▶ TEXTO DE LECTURA
+ + + + +

Con la realidad en contra, pero armado de convicción, Alejandro Solalinde ha asumido la protección de los centroamericanos que deciden atravesar México en busca de mejores condiciones. En un recorrido de cientos de kilómetros, él es a veces el único descanso.

©iStockphoto.com/quisp65

En Ixtepec, un pueblito de 23 mil almas clavado en el Istmo de Tehuantepec, el calor aletarga la actividad de los cuerpos. Las mujeres pululan por el mercado con sus vestidos de tehuanas, trenzas negras con listones de colores, bordados amarillos y rojos en las faldas que llegan al suelo. Los hombres entran y salen de las cantinas y ríen de sus ocurrencias, se palmean los hombros, cruzan miradas de complicidad y condescendencia rupestre.

A lo lejos, avanzando a jalones desde las montañas del sur, el tren viene cargado de carne humana. Los migrantes se amontonan en los techos de los vagones, con las miradas tratando de ver hacia el frente, más allá de la máquina. Es gente que viene de lejos, de las barracas de Tegucigalpa, las cañadas de Usulután, la selva guatemalteca. Todos llegan rendidos, sudados, somnolientos, los párpados semicerrados y los pies descalzos.

Cuando el tren pasa de largo hacia la estación, en las orillas de la ciudad, un hombre sale lleno de alborozo a recibir a los migrantes. Como si los conociera de tiempo atrás. O más bien, como si los reconociera al pasar. Es un párroco de traje blanco impecable, la figura delgada, una cruz de madera en el pecho. Alejandro Solalinde agita los brazos, les hace señas de bienvenida, les dice llevándose la mano a la boca que en esa casa hay comida. Los viajeros se acercan, unos con cierto recelo, otros un poco más confiados —los que sabían de la existencia del párroco—, todos con un cargamento extenuante de hambre y de sueño. Muchos bajan de tren, echan al lomo sus escasas pertenencias, arrastran los pies curtidos hacia el albergue.

+ + + + +

▶ CONTENIDO DEL LISTADO

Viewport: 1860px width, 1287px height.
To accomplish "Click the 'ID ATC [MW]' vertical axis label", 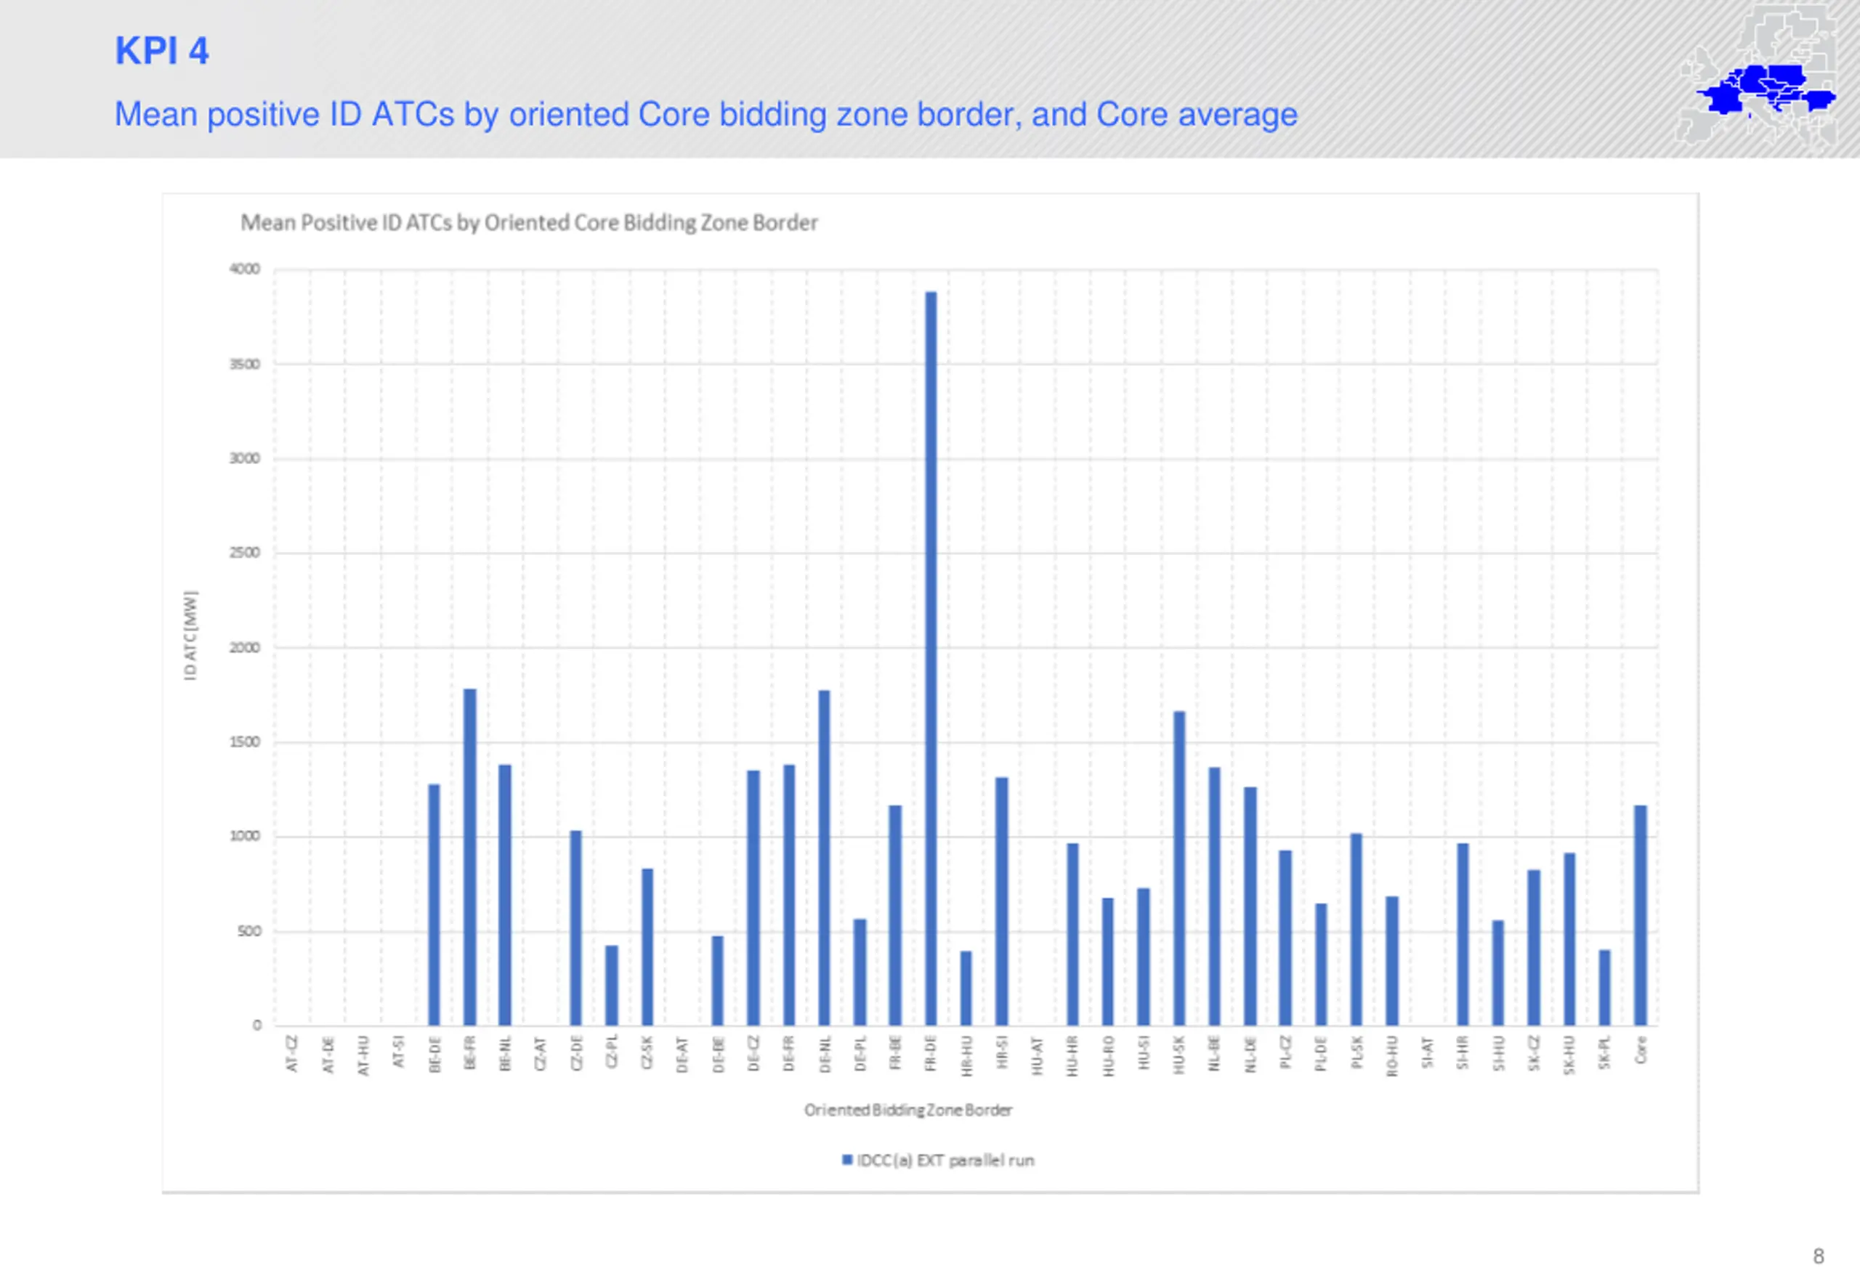I will tap(190, 635).
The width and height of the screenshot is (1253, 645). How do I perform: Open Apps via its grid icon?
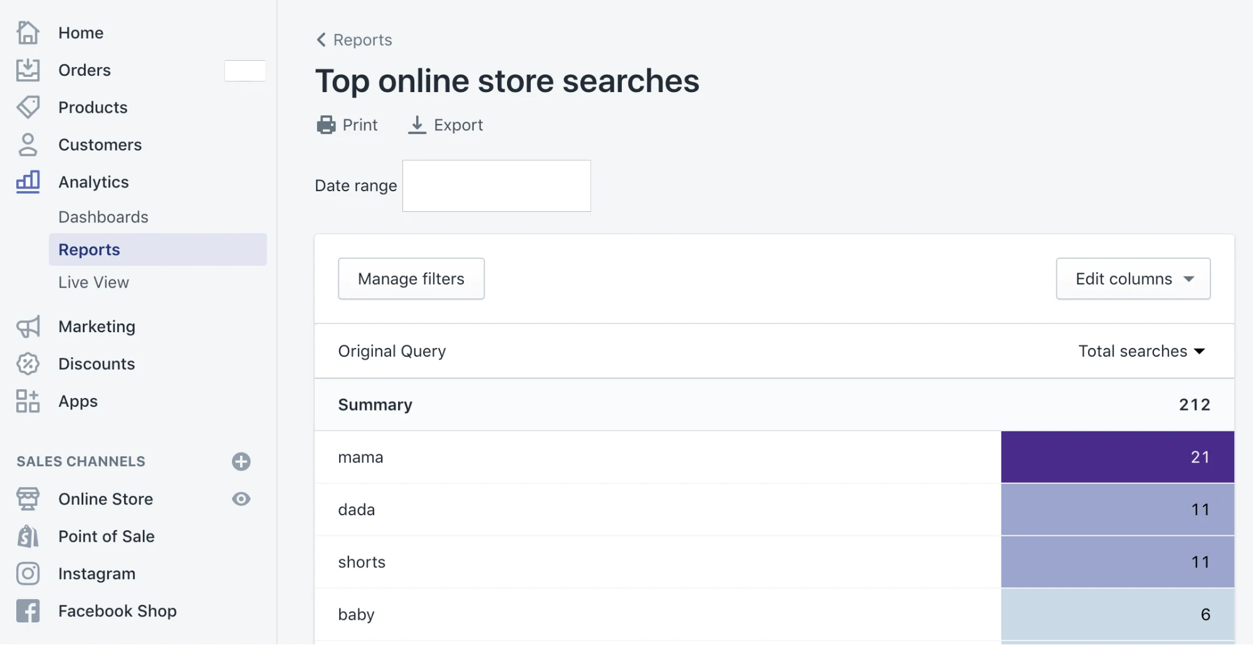(x=28, y=401)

+ + + + +

▶ TAREA DEL EJERCICIO 1
Copia sin ningún cambio el pasaje del texto sobre Alejandro Solalinde que va desde "Con la realidad" hasta "el único descanso.".
▶ TAREA DEL EJERCICIO 2
Indica cuántos habitantes tiene Ixtepec según el texto sobre Alejandro Solalinde.

▶ RESPUESTA COMPLETA 1
Con la realidad en contra, pero armado de convicción, Alejandro Solalinde ha asumido la protección de los centroamericanos que deciden atravesar México en busca de mejores condiciones. En un recorrido de cientos de kilómetros, él es a veces el único descanso.

▶ RESPUESTA COMPLETA 2
Ixtepec tiene 23 mil habitantes.